To disable ‘Auto Recovery’, set the maxMessageRaiseSize property value to 0 as shown above.

Auto Recovery Behavior:
Whenever a recoverable fault (this term is more abstract, I verified this behavior with Remote, Binding and User Defined Faults) occurs during the BPEL processing, it will be visible in Recovery console. If Auto Recovery is enabled, after threshHoldTimeInMinutes BPEL runtime will try to auto recover the instance. If it’s not successful, again number of recovery attempts will be made as given for MaxRecoverAttempt with an 
interval as given forsubsequentTriggerDelay. If instance fails even after these maximum recover attempts,
 the instance will be marked as exhausted (can be queried on recovery console using message state as 
exhausted). We can use ‘Reset’ button to make these instances eligible for Auto Recovery again.

Note that, we observe this behavior only when the fault is thrown back to BPEL runtime or fault is not caught within BPEL process.

SOA New Features for BPEL Message Recovery

SOA added an important feature to the Message Recovery subject.

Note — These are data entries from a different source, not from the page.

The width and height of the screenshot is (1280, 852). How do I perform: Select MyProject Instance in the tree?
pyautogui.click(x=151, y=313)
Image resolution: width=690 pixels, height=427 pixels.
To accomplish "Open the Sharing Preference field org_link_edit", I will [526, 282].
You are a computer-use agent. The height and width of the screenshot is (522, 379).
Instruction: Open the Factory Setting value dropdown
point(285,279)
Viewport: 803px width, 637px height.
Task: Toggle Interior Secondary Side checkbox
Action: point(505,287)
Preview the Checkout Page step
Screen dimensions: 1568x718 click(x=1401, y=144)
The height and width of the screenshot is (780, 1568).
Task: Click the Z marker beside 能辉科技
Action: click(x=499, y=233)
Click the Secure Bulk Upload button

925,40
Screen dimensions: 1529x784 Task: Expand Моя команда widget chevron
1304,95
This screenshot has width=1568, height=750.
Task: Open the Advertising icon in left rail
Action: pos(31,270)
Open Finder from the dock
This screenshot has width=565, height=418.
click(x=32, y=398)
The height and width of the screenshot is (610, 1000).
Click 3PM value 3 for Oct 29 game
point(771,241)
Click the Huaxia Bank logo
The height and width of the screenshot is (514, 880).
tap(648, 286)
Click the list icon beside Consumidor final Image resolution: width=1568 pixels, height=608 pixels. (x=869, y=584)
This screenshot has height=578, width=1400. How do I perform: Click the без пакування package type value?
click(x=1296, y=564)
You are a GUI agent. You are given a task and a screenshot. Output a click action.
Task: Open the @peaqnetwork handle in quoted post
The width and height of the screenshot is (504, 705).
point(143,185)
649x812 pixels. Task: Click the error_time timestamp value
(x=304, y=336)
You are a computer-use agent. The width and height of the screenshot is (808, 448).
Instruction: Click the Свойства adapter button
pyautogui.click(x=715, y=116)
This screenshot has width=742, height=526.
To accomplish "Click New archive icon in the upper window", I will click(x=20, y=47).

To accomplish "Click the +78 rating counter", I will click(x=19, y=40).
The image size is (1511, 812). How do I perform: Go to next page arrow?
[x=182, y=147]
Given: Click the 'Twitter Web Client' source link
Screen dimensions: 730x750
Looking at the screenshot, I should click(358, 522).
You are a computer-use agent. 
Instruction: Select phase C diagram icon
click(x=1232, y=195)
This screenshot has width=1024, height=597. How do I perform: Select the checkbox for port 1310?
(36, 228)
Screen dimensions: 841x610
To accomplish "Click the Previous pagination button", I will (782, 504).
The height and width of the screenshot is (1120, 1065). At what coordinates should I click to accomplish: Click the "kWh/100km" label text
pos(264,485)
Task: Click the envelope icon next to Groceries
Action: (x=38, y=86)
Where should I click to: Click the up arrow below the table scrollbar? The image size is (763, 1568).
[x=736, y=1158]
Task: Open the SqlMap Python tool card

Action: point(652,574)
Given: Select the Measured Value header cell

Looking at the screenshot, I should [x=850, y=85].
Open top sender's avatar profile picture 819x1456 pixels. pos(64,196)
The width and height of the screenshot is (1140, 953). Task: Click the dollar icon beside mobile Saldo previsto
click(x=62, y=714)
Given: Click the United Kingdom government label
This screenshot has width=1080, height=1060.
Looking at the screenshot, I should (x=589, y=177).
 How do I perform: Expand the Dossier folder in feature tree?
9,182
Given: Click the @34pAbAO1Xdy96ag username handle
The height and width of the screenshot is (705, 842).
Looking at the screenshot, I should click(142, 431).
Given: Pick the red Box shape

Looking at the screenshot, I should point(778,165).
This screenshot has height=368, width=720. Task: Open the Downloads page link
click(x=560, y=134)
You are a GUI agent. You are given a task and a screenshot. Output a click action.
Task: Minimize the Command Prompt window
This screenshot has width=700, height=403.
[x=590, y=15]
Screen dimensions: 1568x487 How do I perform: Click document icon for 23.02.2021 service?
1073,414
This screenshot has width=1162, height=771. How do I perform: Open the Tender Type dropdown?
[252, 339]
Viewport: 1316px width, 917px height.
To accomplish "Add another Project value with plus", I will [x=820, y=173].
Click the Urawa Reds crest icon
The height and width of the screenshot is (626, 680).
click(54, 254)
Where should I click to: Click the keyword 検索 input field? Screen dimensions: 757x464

SOA added more pro-active alerts for BPEL stuck messages. A small part of this feature was available since SOA but just for the Composite Flow Trace, so you had to know the flow trace where you could have problems. Now clicking the soa-infra inside EM, we see a global alert that there are messages needing recovery:

Also, we have the same alert when clicking a composite which has some of these messages pending recovery while it disappears when we move to a composite which does not have such messages.
By clicking Show Details, we can see how many messages are pending recovery, grouped by type:

And clicking Go to BPEL Recovery Console will redirect you to the BPEL recovery console where you can recover or cancel the message:

Well, that’s it. This new feature is simple yet very powerful, helping SOA administrators to get alerts when messages need recovery and be more pro-active when administering the SOA environment.

Happy Learning...!!!!!!!!!!!! Fun Sharing.........!!!!!!!!!